» Problem:
Extract every row that contains the word "what".
--- start of Record extracts ---
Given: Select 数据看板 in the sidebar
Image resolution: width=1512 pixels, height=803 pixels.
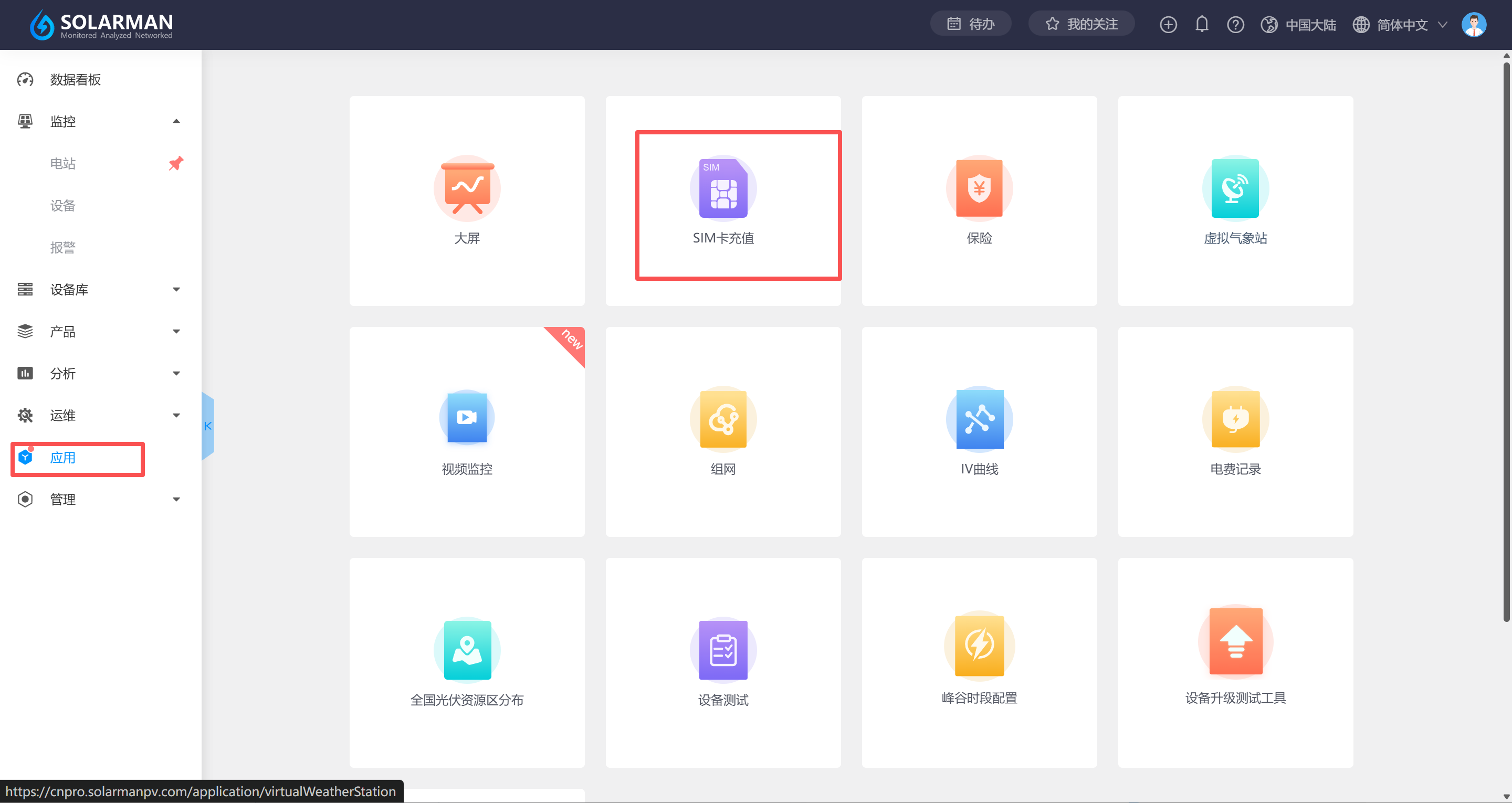Looking at the screenshot, I should click(75, 80).
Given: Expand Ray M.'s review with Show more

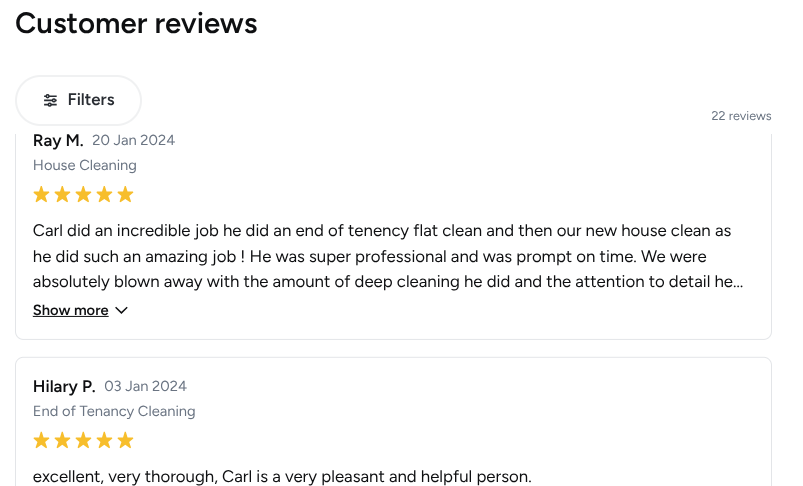Looking at the screenshot, I should click(71, 310).
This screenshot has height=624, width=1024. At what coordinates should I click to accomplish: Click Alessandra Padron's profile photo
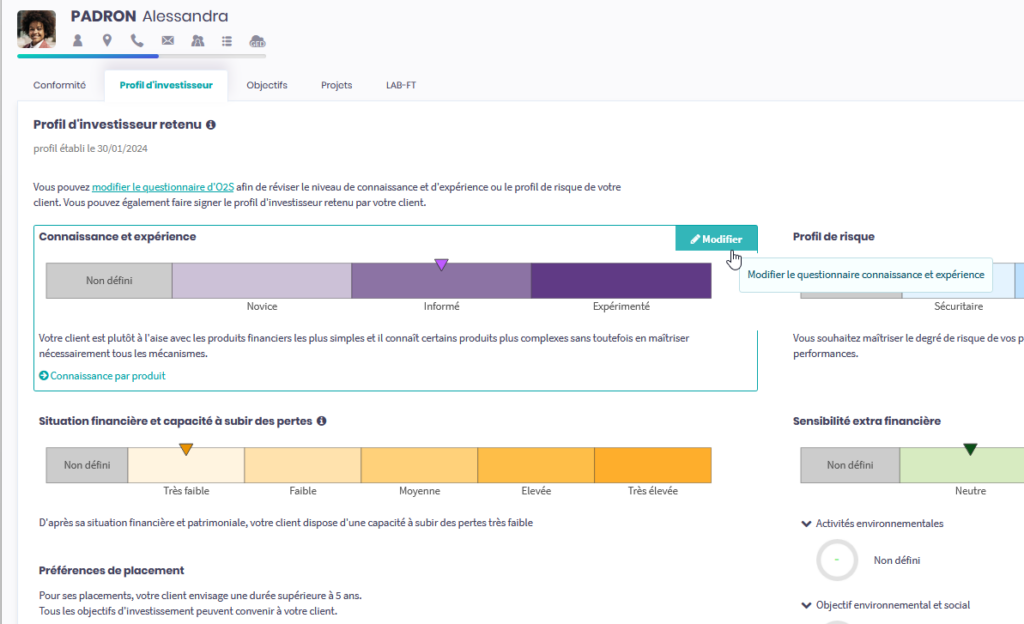(37, 29)
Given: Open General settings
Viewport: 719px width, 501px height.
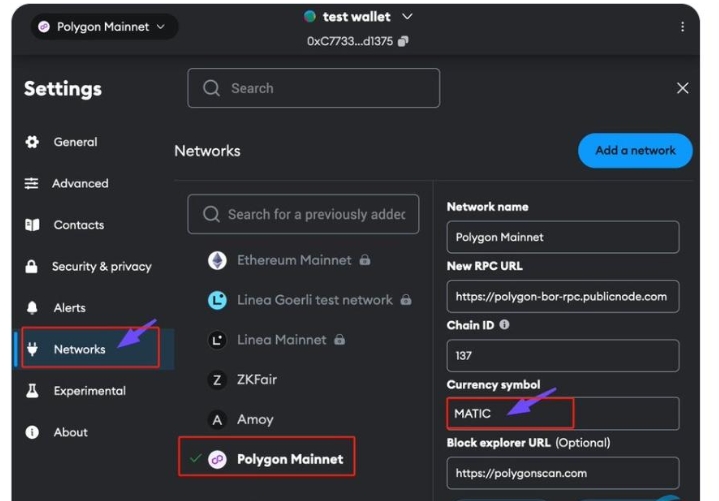Looking at the screenshot, I should [75, 142].
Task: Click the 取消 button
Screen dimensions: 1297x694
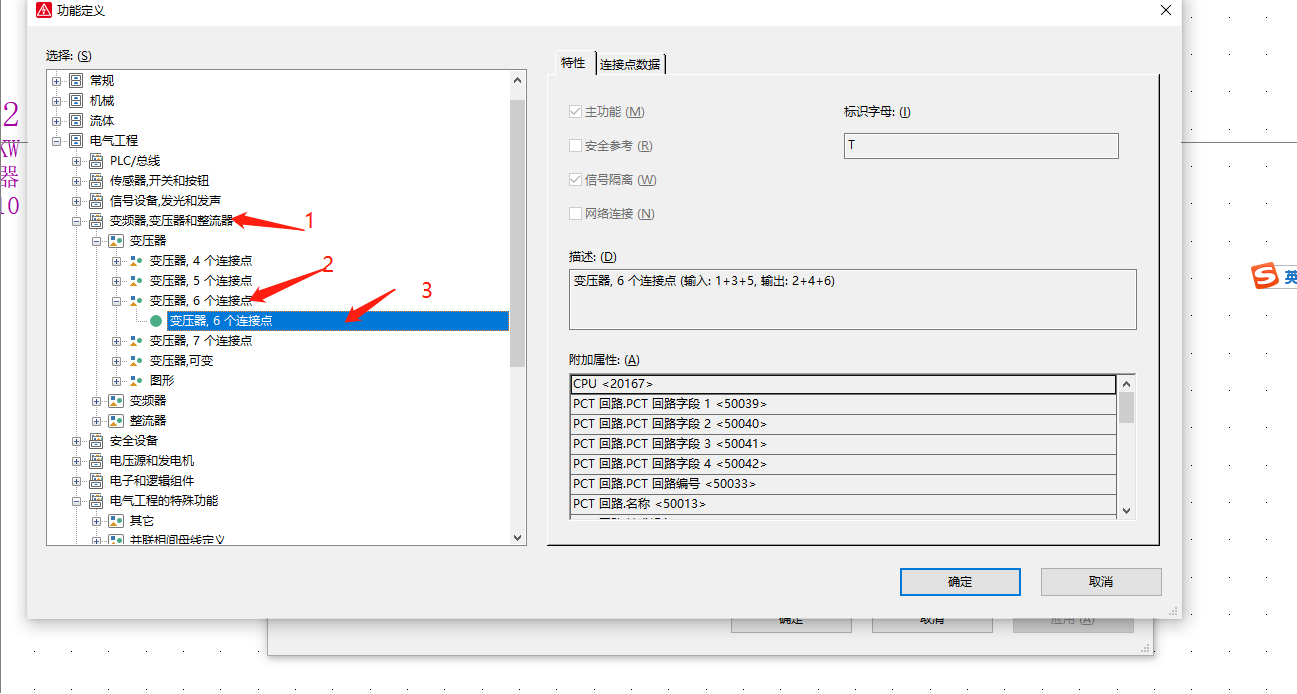Action: coord(1100,582)
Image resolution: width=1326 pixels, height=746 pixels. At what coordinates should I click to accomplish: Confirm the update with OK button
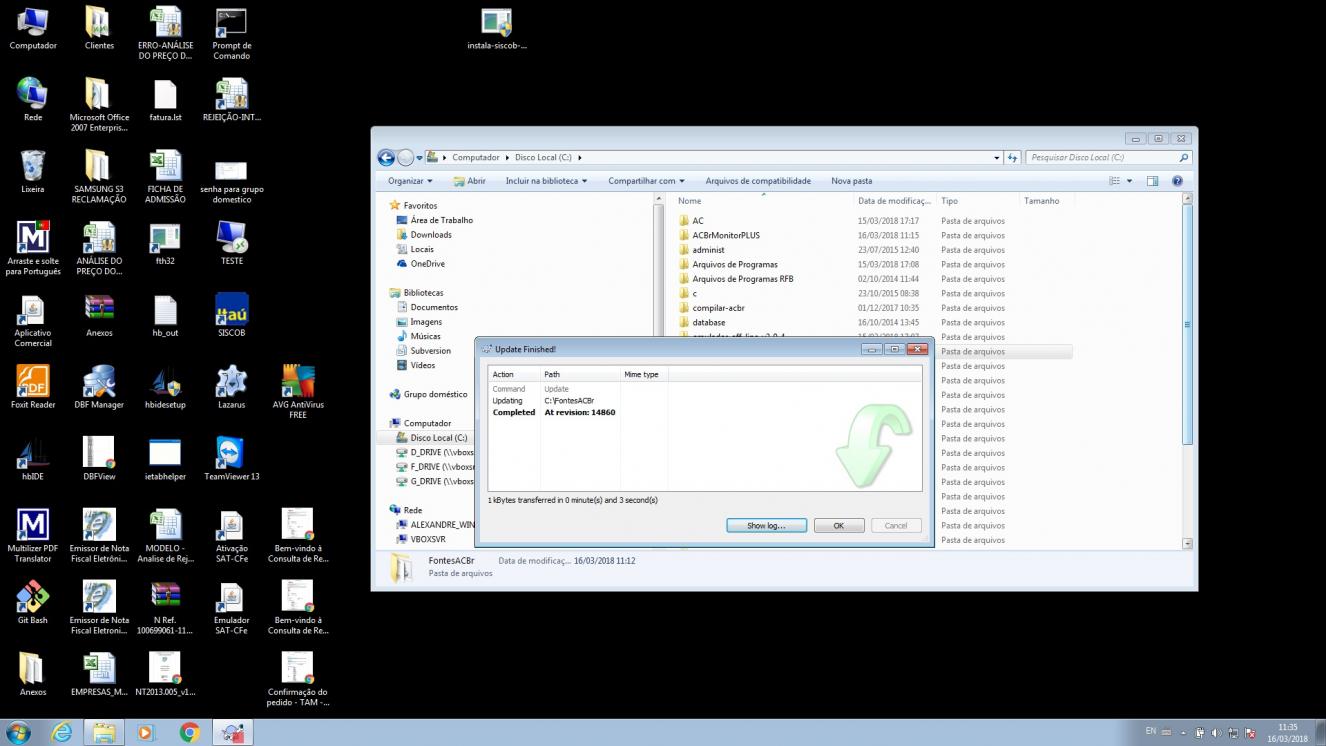point(838,525)
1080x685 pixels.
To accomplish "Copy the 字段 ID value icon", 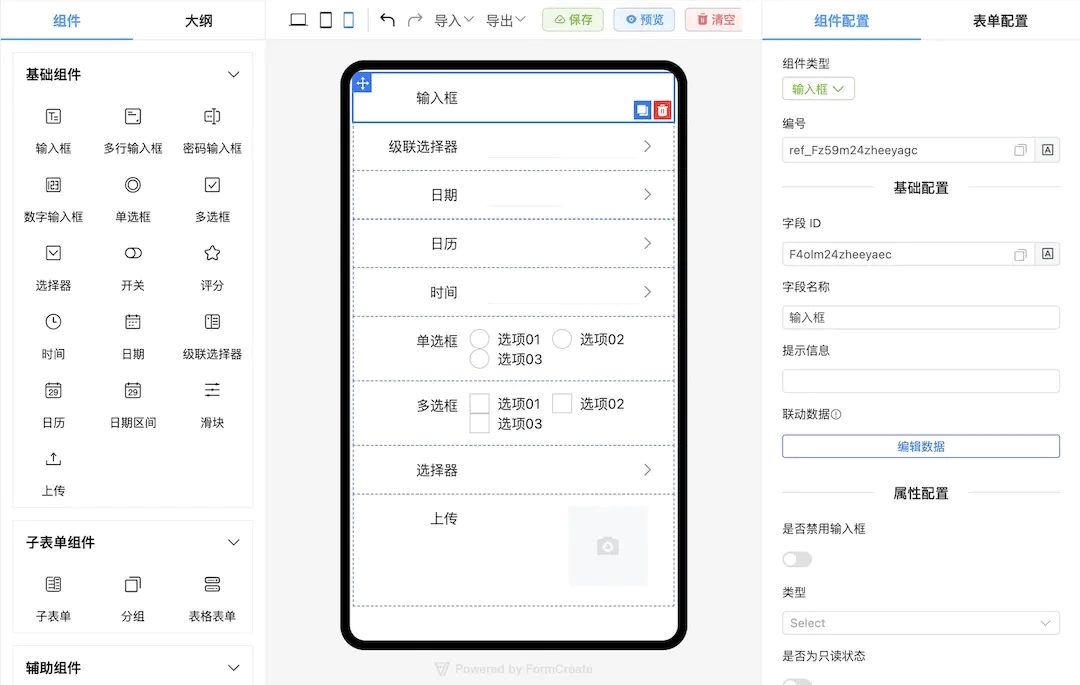I will 1020,255.
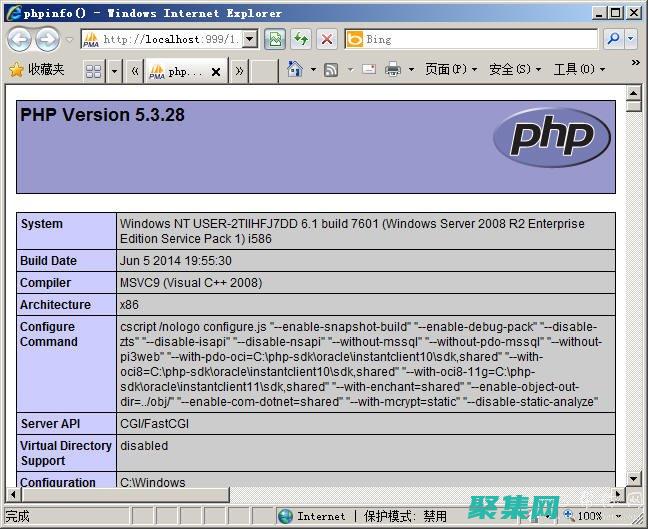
--- end of Record extracts ---
» Solution to the problem:
This screenshot has height=624, width=1024. At what coordinates should I click to accomplish: Click Alessandra Padron's profile photo
Image resolution: width=1326 pixels, height=746 pixels. At what coordinates should I click to accomplish: Confirm the update with OK button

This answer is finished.